The Windows 8 reset and refresh feature is an update of a feature Microsoft has been including in every version of Windows from XP forward. Reset and refresh is easier to use and it has additional options, but can it replace most other types of computer troubleshooting?
Reset And Refresh Is Reinstall By Another Name
The easiest way to get rid of software problems on your computer in any version of Windows is to reinstall Windows and all of your software.
Before Windows XP, regular reinstalls were practically necessary. Since Windows XP, reinstalls are still a highly recommended way to fix major problems, such as virus infestations.
But reinstalls are a pain in the butt. Here are just some of the things you have to do:
• Backup all of your important data.
• Backup all of your software installers or prepare to redownload each installer. Also, make sure you have any important installer CDs and DVDs.
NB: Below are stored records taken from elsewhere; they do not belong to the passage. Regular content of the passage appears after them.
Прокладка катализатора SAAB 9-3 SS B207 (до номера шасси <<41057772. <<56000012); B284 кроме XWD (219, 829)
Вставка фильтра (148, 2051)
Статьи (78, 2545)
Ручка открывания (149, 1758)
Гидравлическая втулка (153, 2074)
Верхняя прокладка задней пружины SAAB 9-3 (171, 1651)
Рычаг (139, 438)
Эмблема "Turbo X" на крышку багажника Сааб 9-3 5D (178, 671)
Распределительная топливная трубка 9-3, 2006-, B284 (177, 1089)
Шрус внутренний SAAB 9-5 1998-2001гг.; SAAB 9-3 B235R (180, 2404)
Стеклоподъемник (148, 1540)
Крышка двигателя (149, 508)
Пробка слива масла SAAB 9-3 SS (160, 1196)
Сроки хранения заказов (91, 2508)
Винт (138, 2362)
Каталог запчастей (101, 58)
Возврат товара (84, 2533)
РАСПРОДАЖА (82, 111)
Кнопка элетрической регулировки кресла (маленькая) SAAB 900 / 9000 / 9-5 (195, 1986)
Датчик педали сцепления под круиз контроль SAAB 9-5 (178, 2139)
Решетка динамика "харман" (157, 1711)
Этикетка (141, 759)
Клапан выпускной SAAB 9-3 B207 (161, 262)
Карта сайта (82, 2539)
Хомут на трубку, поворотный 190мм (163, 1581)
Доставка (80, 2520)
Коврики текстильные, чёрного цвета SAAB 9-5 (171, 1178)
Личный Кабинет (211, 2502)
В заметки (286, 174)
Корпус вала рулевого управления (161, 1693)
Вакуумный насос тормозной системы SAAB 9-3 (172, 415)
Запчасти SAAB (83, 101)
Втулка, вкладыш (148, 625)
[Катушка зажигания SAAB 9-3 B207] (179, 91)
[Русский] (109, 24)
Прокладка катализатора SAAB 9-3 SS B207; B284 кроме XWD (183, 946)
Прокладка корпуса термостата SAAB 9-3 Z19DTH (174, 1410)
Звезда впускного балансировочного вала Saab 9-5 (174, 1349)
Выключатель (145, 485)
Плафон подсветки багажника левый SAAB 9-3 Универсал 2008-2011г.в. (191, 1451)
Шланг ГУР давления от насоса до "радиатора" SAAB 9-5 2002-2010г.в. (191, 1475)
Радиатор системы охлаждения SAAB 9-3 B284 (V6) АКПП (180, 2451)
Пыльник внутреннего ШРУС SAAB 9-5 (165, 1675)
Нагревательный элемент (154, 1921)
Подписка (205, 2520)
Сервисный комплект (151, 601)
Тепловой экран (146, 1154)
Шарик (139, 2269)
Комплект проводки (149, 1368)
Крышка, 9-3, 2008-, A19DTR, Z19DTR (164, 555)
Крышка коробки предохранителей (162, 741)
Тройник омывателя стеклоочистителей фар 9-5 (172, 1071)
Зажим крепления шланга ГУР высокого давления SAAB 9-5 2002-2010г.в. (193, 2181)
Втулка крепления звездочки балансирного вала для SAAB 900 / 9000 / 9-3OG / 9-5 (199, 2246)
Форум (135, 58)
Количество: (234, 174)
• Make sure you have all of your license registration codes handy so you can activate all of your software.
• Reinstall Windows, which can take between one and two hours depending on the speed of your computer and your computer skill.
• Reinstall all of the programs you need.
• Restore all of the data you backed up.
There are so many things to think about before formatting a computer. Even as a computer expert with a good backup system, reinstalling Windows can take me the better part of a day.
The Windows 8 reset and refresh feature changes that. It has three modes:
1. Restore: this is the same thing earlier versions of Windows have done: it lets you rollback system changes, such as driver updates, in case something breaks. Nobody ever used it before except for a few system administrators, so I don’t expect anyone to use it now.
2. Refresh: this reinstalls Windows without touching your personal files or any of the programs you installed through the Windows Store.
Pros And Cons Of Reset And Refresh
Refresh sounds great on paper, but I have to wonder whether it will be popular in real life. The problem is that it only preserves apps and data from apps downloaded through the Windows Store, but if you only use apps from the Windows Store, your computer should be pretty much free of viruses, spyware, old programs, and the other problem programs which force us to reinstall in the first place.
If you use programs from outside the Windows Store, you will need to back them and their registration codes up manually just like you did on previous versions of Windows. Also, if you’re paranoid like me, you will want to backup your data before running refresh just to make sure Windows doesn’t accidentally delete something you need.
So do your really save time with reset and refresh? Probably: because they run directly from your hard drive instead of from a DVD like an older Windows reinstall, reset and refresh take only a fraction of the time.
The reason traditional computer software repair exists is because people don’t want to reinstall Windows every week. Windows refresh makes reinstalling a little bit easier and a little bit faster, but not enough to make me give up my repair programs.